BEGIN MATERIAL FOR THIS EXERCISE

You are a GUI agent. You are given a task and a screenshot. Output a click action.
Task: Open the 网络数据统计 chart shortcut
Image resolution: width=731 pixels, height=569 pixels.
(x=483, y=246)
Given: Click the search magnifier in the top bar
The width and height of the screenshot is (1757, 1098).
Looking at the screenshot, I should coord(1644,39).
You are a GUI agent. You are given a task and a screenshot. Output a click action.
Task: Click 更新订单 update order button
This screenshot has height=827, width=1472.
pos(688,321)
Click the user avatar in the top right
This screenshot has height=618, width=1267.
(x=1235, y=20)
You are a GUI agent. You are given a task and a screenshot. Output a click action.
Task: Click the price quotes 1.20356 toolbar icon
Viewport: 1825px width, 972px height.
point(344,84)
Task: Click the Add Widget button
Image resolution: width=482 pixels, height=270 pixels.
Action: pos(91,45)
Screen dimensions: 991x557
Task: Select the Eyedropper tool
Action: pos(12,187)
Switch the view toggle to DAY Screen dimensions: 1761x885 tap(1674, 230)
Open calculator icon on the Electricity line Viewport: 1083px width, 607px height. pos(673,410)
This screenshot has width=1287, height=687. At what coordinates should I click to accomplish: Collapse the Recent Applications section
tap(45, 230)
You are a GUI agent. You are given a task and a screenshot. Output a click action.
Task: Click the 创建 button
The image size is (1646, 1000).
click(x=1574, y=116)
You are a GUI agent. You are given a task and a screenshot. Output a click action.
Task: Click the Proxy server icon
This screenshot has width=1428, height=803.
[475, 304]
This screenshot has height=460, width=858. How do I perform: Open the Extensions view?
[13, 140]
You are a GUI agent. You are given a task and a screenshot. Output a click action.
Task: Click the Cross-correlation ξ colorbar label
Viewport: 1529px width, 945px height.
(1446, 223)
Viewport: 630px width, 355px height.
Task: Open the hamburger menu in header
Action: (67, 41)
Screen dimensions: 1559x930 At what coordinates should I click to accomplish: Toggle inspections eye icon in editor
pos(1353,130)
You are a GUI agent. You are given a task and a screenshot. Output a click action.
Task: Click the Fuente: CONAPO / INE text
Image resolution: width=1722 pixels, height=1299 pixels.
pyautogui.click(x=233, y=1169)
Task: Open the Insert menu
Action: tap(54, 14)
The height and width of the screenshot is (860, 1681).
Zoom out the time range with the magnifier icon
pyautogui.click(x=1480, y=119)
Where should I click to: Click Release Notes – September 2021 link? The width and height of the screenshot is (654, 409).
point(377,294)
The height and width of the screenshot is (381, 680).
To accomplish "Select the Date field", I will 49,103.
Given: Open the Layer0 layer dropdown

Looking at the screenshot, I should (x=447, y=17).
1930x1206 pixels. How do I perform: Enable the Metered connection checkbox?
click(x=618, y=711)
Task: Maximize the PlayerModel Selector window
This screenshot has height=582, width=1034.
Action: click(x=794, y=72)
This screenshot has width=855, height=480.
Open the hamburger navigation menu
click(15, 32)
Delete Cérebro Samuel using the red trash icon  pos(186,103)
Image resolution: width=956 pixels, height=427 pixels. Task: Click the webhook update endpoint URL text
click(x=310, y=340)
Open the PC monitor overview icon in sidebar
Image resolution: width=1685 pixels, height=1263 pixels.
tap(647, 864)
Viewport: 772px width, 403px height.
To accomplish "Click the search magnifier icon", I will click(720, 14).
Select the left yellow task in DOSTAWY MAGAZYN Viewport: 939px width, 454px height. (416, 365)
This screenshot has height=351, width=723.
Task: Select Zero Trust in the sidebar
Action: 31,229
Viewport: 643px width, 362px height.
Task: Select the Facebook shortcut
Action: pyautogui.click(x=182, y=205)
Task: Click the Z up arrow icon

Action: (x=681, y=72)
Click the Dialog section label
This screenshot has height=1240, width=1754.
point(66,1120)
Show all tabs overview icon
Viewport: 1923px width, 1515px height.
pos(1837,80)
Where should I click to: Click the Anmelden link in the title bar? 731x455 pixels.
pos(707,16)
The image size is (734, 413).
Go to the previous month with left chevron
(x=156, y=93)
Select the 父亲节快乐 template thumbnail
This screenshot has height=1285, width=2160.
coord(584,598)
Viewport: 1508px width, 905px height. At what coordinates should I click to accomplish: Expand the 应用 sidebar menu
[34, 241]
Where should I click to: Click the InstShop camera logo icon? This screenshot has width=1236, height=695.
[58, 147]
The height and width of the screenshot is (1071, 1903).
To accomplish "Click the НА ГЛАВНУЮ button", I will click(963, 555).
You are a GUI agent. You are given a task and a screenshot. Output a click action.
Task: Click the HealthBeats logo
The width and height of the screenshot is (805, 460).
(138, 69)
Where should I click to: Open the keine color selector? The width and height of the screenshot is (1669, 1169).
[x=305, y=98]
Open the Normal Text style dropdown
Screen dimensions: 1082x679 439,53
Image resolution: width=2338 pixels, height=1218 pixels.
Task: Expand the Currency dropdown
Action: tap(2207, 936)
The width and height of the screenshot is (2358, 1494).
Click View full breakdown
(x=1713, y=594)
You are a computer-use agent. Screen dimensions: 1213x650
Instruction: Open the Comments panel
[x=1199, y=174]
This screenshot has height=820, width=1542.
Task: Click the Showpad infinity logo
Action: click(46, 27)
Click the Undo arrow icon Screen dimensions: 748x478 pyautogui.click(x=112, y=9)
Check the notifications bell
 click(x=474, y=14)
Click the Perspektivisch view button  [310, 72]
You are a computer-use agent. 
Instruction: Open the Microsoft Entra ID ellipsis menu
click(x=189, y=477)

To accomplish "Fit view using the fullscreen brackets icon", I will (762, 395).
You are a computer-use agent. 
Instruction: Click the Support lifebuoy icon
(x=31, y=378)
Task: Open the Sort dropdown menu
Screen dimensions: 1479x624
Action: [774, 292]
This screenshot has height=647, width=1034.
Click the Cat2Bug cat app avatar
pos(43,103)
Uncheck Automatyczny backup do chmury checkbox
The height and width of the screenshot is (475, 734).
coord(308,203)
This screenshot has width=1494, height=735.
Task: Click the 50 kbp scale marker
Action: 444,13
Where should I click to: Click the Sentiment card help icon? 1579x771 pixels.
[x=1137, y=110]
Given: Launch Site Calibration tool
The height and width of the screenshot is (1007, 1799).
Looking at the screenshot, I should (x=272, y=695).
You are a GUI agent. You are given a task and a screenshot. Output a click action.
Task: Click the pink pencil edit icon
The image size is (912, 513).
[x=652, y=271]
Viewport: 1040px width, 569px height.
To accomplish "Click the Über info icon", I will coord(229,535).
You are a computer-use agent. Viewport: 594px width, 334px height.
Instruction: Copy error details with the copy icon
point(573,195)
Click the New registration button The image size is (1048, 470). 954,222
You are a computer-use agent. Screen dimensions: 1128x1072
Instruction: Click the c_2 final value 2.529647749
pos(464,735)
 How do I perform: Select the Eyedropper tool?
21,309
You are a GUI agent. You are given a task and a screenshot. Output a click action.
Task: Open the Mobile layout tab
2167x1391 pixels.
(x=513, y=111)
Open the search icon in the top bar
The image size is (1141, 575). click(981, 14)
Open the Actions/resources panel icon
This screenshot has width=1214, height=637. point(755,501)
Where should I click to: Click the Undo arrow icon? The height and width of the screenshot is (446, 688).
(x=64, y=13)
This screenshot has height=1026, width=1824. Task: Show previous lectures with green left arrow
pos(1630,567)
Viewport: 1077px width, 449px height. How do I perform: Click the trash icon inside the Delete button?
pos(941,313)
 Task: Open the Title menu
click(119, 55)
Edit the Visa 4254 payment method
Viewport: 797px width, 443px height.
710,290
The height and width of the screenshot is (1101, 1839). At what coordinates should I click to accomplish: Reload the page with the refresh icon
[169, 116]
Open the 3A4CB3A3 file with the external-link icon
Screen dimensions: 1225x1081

END MATERIAL FOR THIS EXERCISE

Retype each record in full, please.

## [EXERCISE ANSWER]
You are a GUI agent. You are given a task and a screenshot. Output a click action.
Task: Open the 网络数据统计 chart shortcut
Image resolution: width=731 pixels, height=569 pixels.
(x=483, y=246)
Given: Click the search magnifier in the top bar
The width and height of the screenshot is (1757, 1098).
Looking at the screenshot, I should coord(1644,39).
You are a GUI agent. You are given a task and a screenshot. Output a click action.
Task: Click 更新订单 update order button
This screenshot has height=827, width=1472.
pos(688,321)
Click the user avatar in the top right
This screenshot has height=618, width=1267.
(x=1235, y=20)
You are a GUI agent. You are given a task and a screenshot. Output a click action.
Task: Click the price quotes 1.20356 toolbar icon
Viewport: 1825px width, 972px height.
point(344,84)
Task: Click the Add Widget button
Image resolution: width=482 pixels, height=270 pixels.
Action: pos(91,45)
Screen dimensions: 991x557
Task: Select the Eyedropper tool
Action: pos(12,187)
Switch the view toggle to DAY Screen dimensions: 1761x885 tap(1674, 230)
Open calculator icon on the Electricity line Viewport: 1083px width, 607px height. pos(673,410)
This screenshot has width=1287, height=687. At what coordinates should I click to accomplish: Collapse the Recent Applications section
tap(45, 230)
You are a GUI agent. You are given a task and a screenshot. Output a click action.
Task: Click the 创建 button
The image size is (1646, 1000).
click(x=1574, y=116)
You are a GUI agent. You are given a task and a screenshot. Output a click action.
Task: Click the Proxy server icon
This screenshot has width=1428, height=803.
[475, 304]
This screenshot has height=460, width=858. How do I perform: Open the Extensions view?
[13, 140]
You are a GUI agent. You are given a task and a screenshot. Output a click action.
Task: Click the Cross-correlation ξ colorbar label
Viewport: 1529px width, 945px height.
(1446, 223)
Viewport: 630px width, 355px height.
Task: Open the hamburger menu in header
Action: (67, 41)
Screen dimensions: 1559x930 At what coordinates should I click to accomplish: Toggle inspections eye icon in editor
pos(1353,130)
You are a GUI agent. You are given a task and a screenshot. Output a click action.
Task: Click the Fuente: CONAPO / INE text
Image resolution: width=1722 pixels, height=1299 pixels.
pyautogui.click(x=233, y=1169)
Task: Open the Insert menu
Action: tap(54, 14)
The height and width of the screenshot is (860, 1681).
Zoom out the time range with the magnifier icon
pyautogui.click(x=1480, y=119)
Where should I click to: Click Release Notes – September 2021 link? The width and height of the screenshot is (654, 409).
point(377,294)
The height and width of the screenshot is (381, 680).
To accomplish "Select the Date field", I will 49,103.
Given: Open the Layer0 layer dropdown

Looking at the screenshot, I should (x=447, y=17).
1930x1206 pixels. How do I perform: Enable the Metered connection checkbox?
click(x=618, y=711)
Task: Maximize the PlayerModel Selector window
This screenshot has height=582, width=1034.
Action: click(x=794, y=72)
This screenshot has width=855, height=480.
Open the hamburger navigation menu
click(15, 32)
Delete Cérebro Samuel using the red trash icon  pos(186,103)
Image resolution: width=956 pixels, height=427 pixels. Task: Click the webhook update endpoint URL text
click(x=310, y=340)
Open the PC monitor overview icon in sidebar
Image resolution: width=1685 pixels, height=1263 pixels.
tap(647, 864)
Viewport: 772px width, 403px height.
To accomplish "Click the search magnifier icon", I will click(720, 14).
Select the left yellow task in DOSTAWY MAGAZYN Viewport: 939px width, 454px height. (416, 365)
This screenshot has height=351, width=723.
Task: Select Zero Trust in the sidebar
Action: 31,229
Viewport: 643px width, 362px height.
Task: Select the Facebook shortcut
Action: pyautogui.click(x=182, y=205)
Task: Click the Z up arrow icon

Action: (x=681, y=72)
Click the Dialog section label
This screenshot has height=1240, width=1754.
point(66,1120)
Show all tabs overview icon
Viewport: 1923px width, 1515px height.
pos(1837,80)
Where should I click to: Click the Anmelden link in the title bar? 731x455 pixels.
pos(707,16)
The image size is (734, 413).
Go to the previous month with left chevron
(x=156, y=93)
Select the 父亲节快乐 template thumbnail
This screenshot has height=1285, width=2160.
coord(584,598)
Viewport: 1508px width, 905px height. At what coordinates should I click to accomplish: Expand the 应用 sidebar menu
[34, 241]
Where should I click to: Click the InstShop camera logo icon? This screenshot has width=1236, height=695.
[58, 147]
The height and width of the screenshot is (1071, 1903).
To accomplish "Click the НА ГЛАВНУЮ button", I will click(963, 555).
You are a GUI agent. You are given a task and a screenshot. Output a click action.
Task: Click the HealthBeats logo
The width and height of the screenshot is (805, 460).
(138, 69)
Where should I click to: Open the keine color selector? The width and height of the screenshot is (1669, 1169).
[x=305, y=98]
Open the Normal Text style dropdown
Screen dimensions: 1082x679 439,53
Image resolution: width=2338 pixels, height=1218 pixels.
Task: Expand the Currency dropdown
Action: tap(2207, 936)
The width and height of the screenshot is (2358, 1494).
Click View full breakdown
(x=1713, y=594)
You are a computer-use agent. Screen dimensions: 1213x650
Instruction: Open the Comments panel
[x=1199, y=174]
This screenshot has height=820, width=1542.
Task: Click the Showpad infinity logo
Action: click(46, 27)
Click the Undo arrow icon Screen dimensions: 748x478 pyautogui.click(x=112, y=9)
Check the notifications bell
 click(x=474, y=14)
Click the Perspektivisch view button  [310, 72]
You are a computer-use agent. 
Instruction: Open the Microsoft Entra ID ellipsis menu
click(x=189, y=477)

To accomplish "Fit view using the fullscreen brackets icon", I will (762, 395).
You are a computer-use agent. 
Instruction: Click the Support lifebuoy icon
(x=31, y=378)
Task: Open the Sort dropdown menu
Screen dimensions: 1479x624
Action: [774, 292]
This screenshot has height=647, width=1034.
Click the Cat2Bug cat app avatar
pos(43,103)
Uncheck Automatyczny backup do chmury checkbox
The height and width of the screenshot is (475, 734).
coord(308,203)
This screenshot has width=1494, height=735.
Task: Click the 50 kbp scale marker
Action: 444,13
Where should I click to: Click the Sentiment card help icon? 1579x771 pixels.
[x=1137, y=110]
Given: Launch Site Calibration tool
The height and width of the screenshot is (1007, 1799).
Looking at the screenshot, I should (x=272, y=695).
You are a GUI agent. You are given a task and a screenshot. Output a click action.
Task: Click the pink pencil edit icon
The image size is (912, 513).
[x=652, y=271]
Viewport: 1040px width, 569px height.
To accomplish "Click the Über info icon", I will coord(229,535).
You are a computer-use agent. Viewport: 594px width, 334px height.
Instruction: Copy error details with the copy icon
point(573,195)
Click the New registration button The image size is (1048, 470). 954,222
You are a computer-use agent. Screen dimensions: 1128x1072
Instruction: Click the c_2 final value 2.529647749
pos(464,735)
 How do I perform: Select the Eyedropper tool?
21,309
You are a GUI agent. You are given a task and a screenshot. Output a click action.
Task: Open the Mobile layout tab
2167x1391 pixels.
(x=513, y=111)
Open the search icon in the top bar
The image size is (1141, 575). click(981, 14)
Open the Actions/resources panel icon
This screenshot has width=1214, height=637. point(755,501)
Where should I click to: Click the Undo arrow icon? The height and width of the screenshot is (446, 688).
(x=64, y=13)
This screenshot has height=1026, width=1824. Task: Show previous lectures with green left arrow
pos(1630,567)
Viewport: 1077px width, 449px height. How do I perform: Click the trash icon inside the Delete button?
pos(941,313)
 Task: Open the Title menu
click(119, 55)
Edit the Visa 4254 payment method
Viewport: 797px width, 443px height.
710,290
The height and width of the screenshot is (1101, 1839). At what coordinates should I click to accomplish: Reload the page with the refresh icon
[169, 116]
Open the 3A4CB3A3 file with the external-link icon
Screen dimensions: 1225x1081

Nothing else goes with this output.